Tag Archives: Shit-awful

Gervinho, Ramsey, Chamakh, Wilshere, Podolski, and an abject failure in every respect.

Bradford City 1-1 Arsenal (AET Bradford win 3-2 on pens): Oh dear…

Morning folks

Before the snarly, disgruntled. how-the-fuck-did-that-happen post begins, I feel there is something all Arsenal fans should say; congratulations to Bradford City. They played their hearts out, showed the kind of hunger, spirit, and determination we lacked in almost every position, and they richly deserved the spoils. Defeat may be bitter pill to swallow in such embarrassing circumstances, but our opponents warrant their day in the sun.

As for Arsenal? Well… It’s difficult to know where to begin. I hate to be one of those smug know-it-alls that says, “I told you so”, but I did tell you so.

Throughout the hours leading up to kick-off, I was gripped with a sense of worry. Part of me just knew something dreadful was waiting on the horizon. What finally materialised was just about as bad as I think I’ve ever seen Arsenal play. In every regard they were woeful; passing, dedication, shooting, creating chances, defending. The list goes on.

It’s the easy option to try to assign blame or look for scapegoats on the back of failure. Ordinarily, I’d condemn those looking to place fault onto Aaron Ramsey’s shoulders. Today I can’t defend him. He was utterly horrendous. As bad as our Welsh midfielder was, a shadow of shite was cast over him by the mighty Gervinho. The Ivorian took gangly ineptitude in front of goal to uncharted heights – even conspiring to miss a gaping net from 3 yards out without a serious challenge to distract him.

But to place blame on two players would be unfair. Every single one of them was bloody awful. Vermaelen was sloppy, Mertesacker looked as if he was seeing a ghost every other minute, and Podolski and Chamakh might as well have not been on the pitch at all. The only person who might – and I say ‘might’ – be above some criticism is Jack Wilshere, who at least looked as if he cared about what was happening.

**RECORDED INFORMATION:**
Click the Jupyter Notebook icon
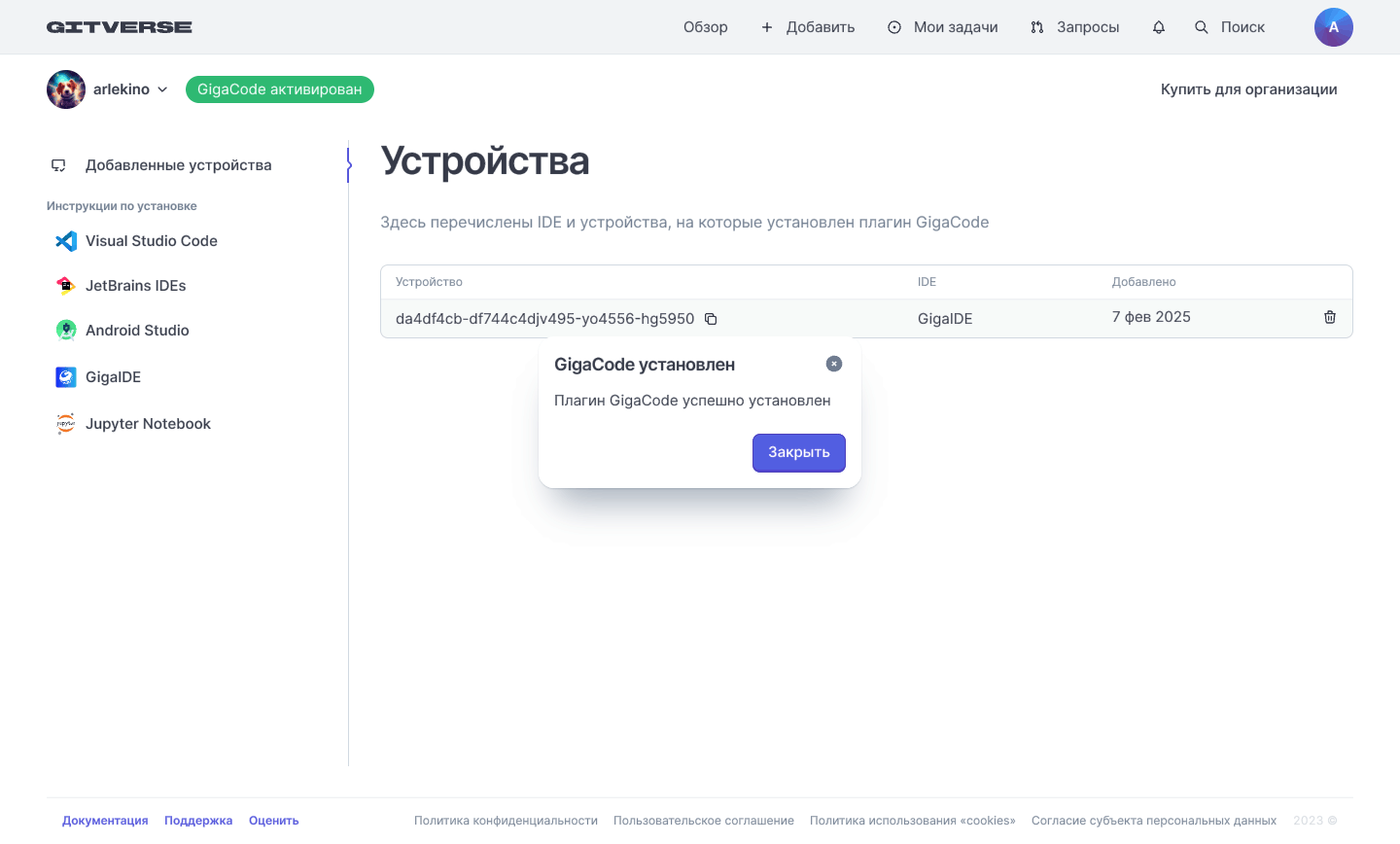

**COMPLETE THE FOLLOWING:**
1. Translate this sentence from the match report into Spanish: "Throughout the hours leading up to kick-off, I was gripped with a sense of worry."
2. Please output the passage of the match report starting with "Throughout the hours" and going on through "to distract him.", unchanged.

**TASK RESPONSES:**
1. Durante las horas previas al saque inicial, me invadía una sensación de preocupación.

2.
Throughout the hours leading up to kick-off, I was gripped with a sense of worry. Part of me just knew something dreadful was waiting on the horizon. What finally materialised was just about as bad as I think I’ve ever seen Arsenal play. In every regard they were woeful; passing, dedication, shooting, creating chances, defending. The list goes on.

It’s the easy option to try to assign blame or look for scapegoats on the back of failure. Ordinarily, I’d condemn those looking to place fault onto Aaron Ramsey’s shoulders. Today I can’t defend him. He was utterly horrendous. As bad as our Welsh midfielder was, a shadow of shite was cast over him by the mighty Gervinho. The Ivorian took gangly ineptitude in front of goal to uncharted heights – even conspiring to miss a gaping net from 3 yards out without a serious challenge to distract him.